Dzongsar Jamyang Khyentse calls on Westerners to acknowledge the distortions we may bring to the study of Buddhism—through our cultural arrogance, the deceit of ego, and simple ignorance. The successful transplant of such a subtle and challenging practice as Buddhism, he says, depends on thorough study and clear recognition of our habitual patterns.


Transplanting anything from a foreign culture is a difficult process which may corrupt what is being imported. Buddhism is certainly no exception; in fact, among imported foreign goods, dharma is perhaps the most prone to corruption.

Initially, to understand dharma even on an intellectual level is not at all simple. Then once we have some understanding, to put dharma into practice is even more subtle, because it requires that we go beyond our habitual patterns. Intellectually, we may recognize how our narrow-minded habits have brought about our own cycle of suffering, but at the same time we may also be afraid to engage wholeheartedly in the process of liberating these habits of ours.

This is cherishing of ego.

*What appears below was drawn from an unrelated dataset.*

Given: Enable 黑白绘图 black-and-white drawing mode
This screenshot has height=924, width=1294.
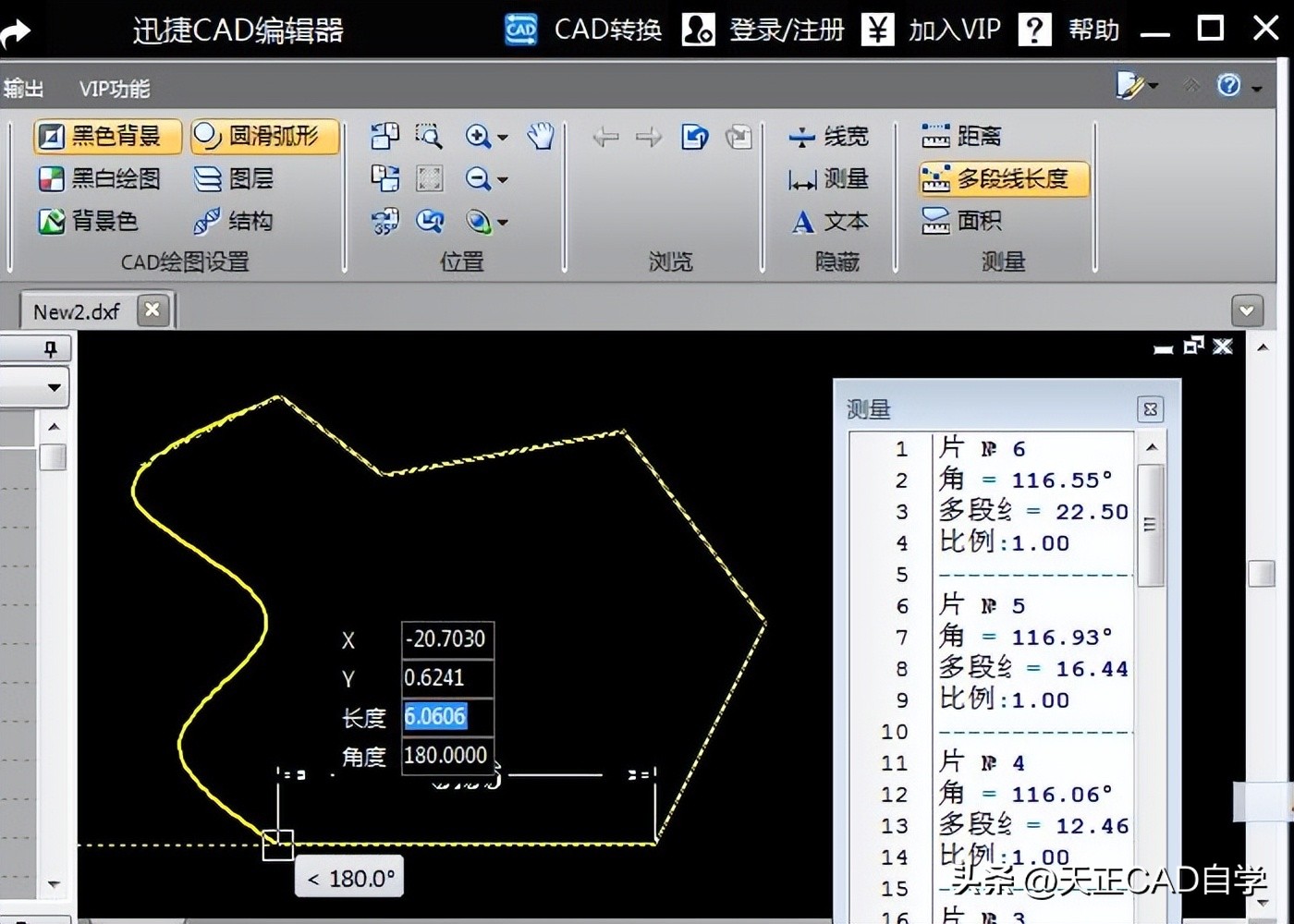Looking at the screenshot, I should tap(100, 178).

For even if we think we want to practice the Buddhist path, to give up our ego-clinging is not easy, and we could well end up with our own ego's version of dharma—a pseudo-dharma which will only bring more suffering instead of liberation.

For this reason, most Oriental teachers are very skeptical about exporting dharma to the Western world, feeling that Westerners lack the refinement and courage to understand and practice properly the buddhadharma. On the other hand there are some who try their best to work on the transmission of the dharma to the West.

It is important to remember that a thorough transplantation of dharma cannot be accomplished within a single generation. It is not an easy process, and as when Buddhism was brought from India to Tibet, it will undoubtedly take time. There are enormous differences between the attitudes of various cultures and different interpretations of similar phenomena. It is easy to forget that such supposedly universal notions as "ego," "freedom," "equality," "power," and the implications of "gender" and "secrecy," are all constructions that are culture-specific and differ radically when seen through different perspectives. The innuendoes surrounding a certain issue in one culture might not even occur to those of another culture, where the practice in question is taken for granted.